Supplied records ::
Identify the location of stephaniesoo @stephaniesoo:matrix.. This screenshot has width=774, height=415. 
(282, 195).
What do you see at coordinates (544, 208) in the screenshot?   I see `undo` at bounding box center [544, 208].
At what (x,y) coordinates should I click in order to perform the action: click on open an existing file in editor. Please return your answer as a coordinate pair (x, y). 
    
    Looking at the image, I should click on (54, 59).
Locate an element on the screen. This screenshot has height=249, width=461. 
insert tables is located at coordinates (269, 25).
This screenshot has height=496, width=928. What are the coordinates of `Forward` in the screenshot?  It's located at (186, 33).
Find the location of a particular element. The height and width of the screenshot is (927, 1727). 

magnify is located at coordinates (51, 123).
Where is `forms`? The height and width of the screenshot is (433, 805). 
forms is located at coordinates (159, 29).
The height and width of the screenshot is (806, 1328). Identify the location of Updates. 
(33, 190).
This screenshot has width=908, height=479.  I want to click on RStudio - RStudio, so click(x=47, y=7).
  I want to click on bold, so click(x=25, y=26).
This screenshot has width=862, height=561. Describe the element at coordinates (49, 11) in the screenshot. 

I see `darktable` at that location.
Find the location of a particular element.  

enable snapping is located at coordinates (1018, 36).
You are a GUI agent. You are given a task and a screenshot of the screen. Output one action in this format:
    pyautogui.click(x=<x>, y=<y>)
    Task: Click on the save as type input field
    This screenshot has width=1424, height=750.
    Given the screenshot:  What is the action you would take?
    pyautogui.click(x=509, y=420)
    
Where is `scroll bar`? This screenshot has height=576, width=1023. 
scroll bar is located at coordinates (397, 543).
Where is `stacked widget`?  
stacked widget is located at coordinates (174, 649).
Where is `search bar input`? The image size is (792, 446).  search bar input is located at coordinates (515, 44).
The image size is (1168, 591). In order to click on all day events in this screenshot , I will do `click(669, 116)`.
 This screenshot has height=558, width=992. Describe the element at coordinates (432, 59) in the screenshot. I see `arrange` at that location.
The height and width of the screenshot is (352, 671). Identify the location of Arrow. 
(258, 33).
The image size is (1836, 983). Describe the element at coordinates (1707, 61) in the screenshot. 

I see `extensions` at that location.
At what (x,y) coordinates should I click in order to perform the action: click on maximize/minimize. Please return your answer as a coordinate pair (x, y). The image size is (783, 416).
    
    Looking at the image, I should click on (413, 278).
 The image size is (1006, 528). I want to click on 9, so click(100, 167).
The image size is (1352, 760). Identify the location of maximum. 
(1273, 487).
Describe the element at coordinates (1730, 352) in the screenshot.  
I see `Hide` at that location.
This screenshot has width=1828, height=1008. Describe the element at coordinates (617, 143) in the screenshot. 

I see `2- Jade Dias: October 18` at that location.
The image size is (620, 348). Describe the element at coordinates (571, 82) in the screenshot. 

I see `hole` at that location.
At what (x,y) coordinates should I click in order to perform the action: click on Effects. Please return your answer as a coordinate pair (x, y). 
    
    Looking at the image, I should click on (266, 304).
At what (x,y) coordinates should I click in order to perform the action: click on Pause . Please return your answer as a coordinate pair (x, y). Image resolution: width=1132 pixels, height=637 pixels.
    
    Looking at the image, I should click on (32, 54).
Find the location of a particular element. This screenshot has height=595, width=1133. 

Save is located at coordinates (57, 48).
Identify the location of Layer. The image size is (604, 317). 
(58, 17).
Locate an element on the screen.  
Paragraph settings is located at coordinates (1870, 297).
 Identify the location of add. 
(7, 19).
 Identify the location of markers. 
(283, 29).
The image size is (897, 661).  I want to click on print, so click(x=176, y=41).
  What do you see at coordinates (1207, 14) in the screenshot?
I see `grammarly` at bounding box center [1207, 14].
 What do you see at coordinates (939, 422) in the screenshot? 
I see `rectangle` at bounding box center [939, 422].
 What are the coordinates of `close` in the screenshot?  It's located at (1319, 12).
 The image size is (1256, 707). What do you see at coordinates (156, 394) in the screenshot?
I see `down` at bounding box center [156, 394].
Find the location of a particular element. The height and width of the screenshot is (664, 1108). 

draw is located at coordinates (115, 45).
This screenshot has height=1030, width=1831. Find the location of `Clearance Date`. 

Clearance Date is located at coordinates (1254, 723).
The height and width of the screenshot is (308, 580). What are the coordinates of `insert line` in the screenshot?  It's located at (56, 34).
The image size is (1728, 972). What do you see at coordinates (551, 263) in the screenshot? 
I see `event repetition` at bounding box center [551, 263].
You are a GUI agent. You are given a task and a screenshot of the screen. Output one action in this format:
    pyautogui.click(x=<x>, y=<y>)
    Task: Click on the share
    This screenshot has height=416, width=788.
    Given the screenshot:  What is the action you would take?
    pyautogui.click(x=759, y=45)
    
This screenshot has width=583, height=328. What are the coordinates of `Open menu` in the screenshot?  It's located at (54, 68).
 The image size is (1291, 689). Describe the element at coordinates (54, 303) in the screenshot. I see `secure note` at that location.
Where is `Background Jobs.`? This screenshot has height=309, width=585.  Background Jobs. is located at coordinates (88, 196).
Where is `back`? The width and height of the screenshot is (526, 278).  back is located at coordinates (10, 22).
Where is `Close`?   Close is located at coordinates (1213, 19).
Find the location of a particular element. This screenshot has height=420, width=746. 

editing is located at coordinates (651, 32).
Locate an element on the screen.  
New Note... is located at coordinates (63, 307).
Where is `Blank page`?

Problem description :: Copy every one of the records above, line for line and without any changes.

Finished exercise ::
Identify the location of stephaniesoo @stephaniesoo:matrix.. This screenshot has width=774, height=415. 
(282, 195).
What do you see at coordinates (544, 208) in the screenshot?   I see `undo` at bounding box center [544, 208].
At what (x,y) coordinates should I click in order to perform the action: click on open an existing file in editor. Please return your answer as a coordinate pair (x, y). 
    
    Looking at the image, I should click on (54, 59).
Locate an element on the screen. This screenshot has height=249, width=461. 
insert tables is located at coordinates (269, 25).
This screenshot has height=496, width=928. What are the coordinates of `Forward` in the screenshot?  It's located at (186, 33).
Find the location of a particular element. The height and width of the screenshot is (927, 1727). 

magnify is located at coordinates (51, 123).
Where is `forms`? The height and width of the screenshot is (433, 805). 
forms is located at coordinates (159, 29).
The height and width of the screenshot is (806, 1328). Identify the location of Updates. 
(33, 190).
This screenshot has width=908, height=479.  I want to click on RStudio - RStudio, so click(x=47, y=7).
  I want to click on bold, so click(x=25, y=26).
This screenshot has width=862, height=561. Describe the element at coordinates (49, 11) in the screenshot. 

I see `darktable` at that location.
Find the location of a particular element.  

enable snapping is located at coordinates (1018, 36).
You are a GUI agent. You are given a task and a screenshot of the screen. Output one action in this format:
    pyautogui.click(x=<x>, y=<y>)
    Task: Click on the save as type input field
    This screenshot has width=1424, height=750.
    Given the screenshot:  What is the action you would take?
    pyautogui.click(x=509, y=420)
    
Where is `scroll bar`? This screenshot has height=576, width=1023. 
scroll bar is located at coordinates (397, 543).
Where is `stacked widget`?  
stacked widget is located at coordinates (174, 649).
Where is `search bar input`? The image size is (792, 446).  search bar input is located at coordinates (515, 44).
The image size is (1168, 591). In order to click on all day events in this screenshot , I will do `click(669, 116)`.
 This screenshot has height=558, width=992. Describe the element at coordinates (432, 59) in the screenshot. I see `arrange` at that location.
The height and width of the screenshot is (352, 671). Identify the location of Arrow. 
(258, 33).
The image size is (1836, 983). Describe the element at coordinates (1707, 61) in the screenshot. 

I see `extensions` at that location.
At what (x,y) coordinates should I click in order to perform the action: click on maximize/minimize. Please return your answer as a coordinate pair (x, y). The image size is (783, 416).
    
    Looking at the image, I should click on (413, 278).
 The image size is (1006, 528). I want to click on 9, so click(100, 167).
The image size is (1352, 760). Identify the location of maximum. 
(1273, 487).
Describe the element at coordinates (1730, 352) in the screenshot.  
I see `Hide` at that location.
This screenshot has width=1828, height=1008. Describe the element at coordinates (617, 143) in the screenshot. 

I see `2- Jade Dias: October 18` at that location.
The image size is (620, 348). Describe the element at coordinates (571, 82) in the screenshot. 

I see `hole` at that location.
At what (x,y) coordinates should I click in order to perform the action: click on Effects. Please return your answer as a coordinate pair (x, y). 
    
    Looking at the image, I should click on (266, 304).
At what (x,y) coordinates should I click in order to perform the action: click on Pause . Please return your answer as a coordinate pair (x, y). Image resolution: width=1132 pixels, height=637 pixels.
    
    Looking at the image, I should click on (32, 54).
Find the location of a particular element. This screenshot has height=595, width=1133. 

Save is located at coordinates (57, 48).
Identify the location of Layer. The image size is (604, 317). 
(58, 17).
Locate an element on the screen.  
Paragraph settings is located at coordinates (1870, 297).
 Identify the location of add. 
(7, 19).
 Identify the location of markers. 
(283, 29).
The image size is (897, 661).  I want to click on print, so click(x=176, y=41).
  What do you see at coordinates (1207, 14) in the screenshot?
I see `grammarly` at bounding box center [1207, 14].
 What do you see at coordinates (939, 422) in the screenshot? 
I see `rectangle` at bounding box center [939, 422].
 What are the coordinates of `close` in the screenshot?  It's located at (1319, 12).
 The image size is (1256, 707). What do you see at coordinates (156, 394) in the screenshot?
I see `down` at bounding box center [156, 394].
Find the location of a particular element. The height and width of the screenshot is (664, 1108). 

draw is located at coordinates (115, 45).
This screenshot has height=1030, width=1831. Find the location of `Clearance Date`. 

Clearance Date is located at coordinates (1254, 723).
The height and width of the screenshot is (308, 580). What are the coordinates of `insert line` in the screenshot?  It's located at (56, 34).
The image size is (1728, 972). What do you see at coordinates (551, 263) in the screenshot? 
I see `event repetition` at bounding box center [551, 263].
You are a GUI agent. You are given a task and a screenshot of the screen. Output one action in this format:
    pyautogui.click(x=<x>, y=<y>)
    Task: Click on the share
    This screenshot has height=416, width=788.
    Given the screenshot:  What is the action you would take?
    pyautogui.click(x=759, y=45)
    
This screenshot has width=583, height=328. What are the coordinates of `Open menu` in the screenshot?  It's located at (54, 68).
 The image size is (1291, 689). Describe the element at coordinates (54, 303) in the screenshot. I see `secure note` at that location.
Where is `Background Jobs.`? This screenshot has height=309, width=585.  Background Jobs. is located at coordinates (88, 196).
Where is `back`? The width and height of the screenshot is (526, 278).  back is located at coordinates (10, 22).
Where is `Close`?   Close is located at coordinates (1213, 19).
Find the location of a particular element. This screenshot has height=420, width=746. 

editing is located at coordinates (651, 32).
Locate an element on the screen.  
New Note... is located at coordinates (63, 307).
Where is `Blank page`?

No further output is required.